» SOURCE RECORDS
===

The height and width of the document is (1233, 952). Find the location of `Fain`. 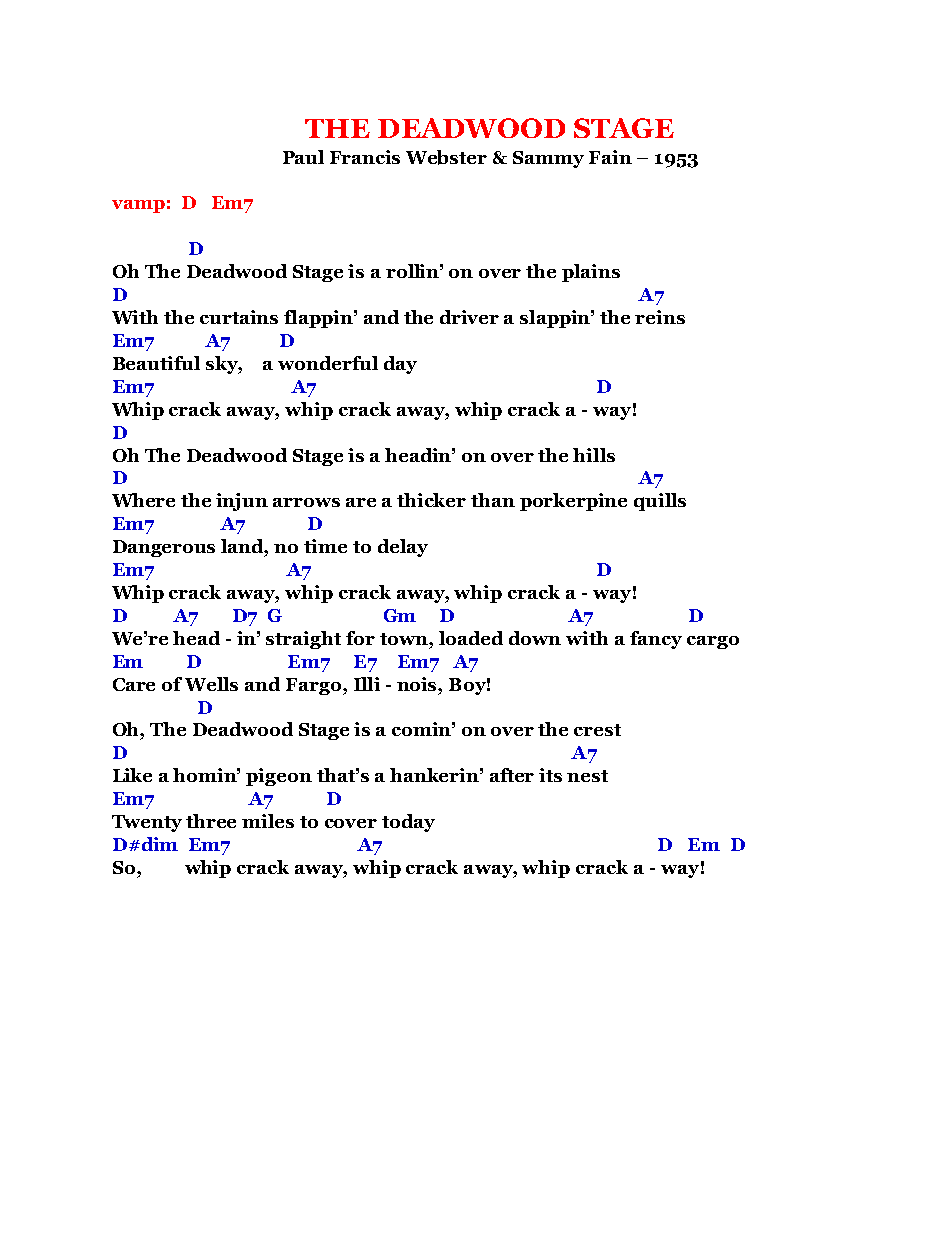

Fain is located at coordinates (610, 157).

===

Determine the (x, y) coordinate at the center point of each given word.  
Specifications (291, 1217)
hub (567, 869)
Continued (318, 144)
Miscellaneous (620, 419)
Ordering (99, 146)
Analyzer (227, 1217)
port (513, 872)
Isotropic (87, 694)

===

» SHORT PROBLEM
Retype the records word for word, starting at the line that contains "The height and" and ending after the line that contains "Fain is located at coordinates (610, 157).". Leave out the pictures.

» THE SOLUTION
The height and width of the document is (1233, 952). Find the location of `Fain`. 

Fain is located at coordinates (610, 157).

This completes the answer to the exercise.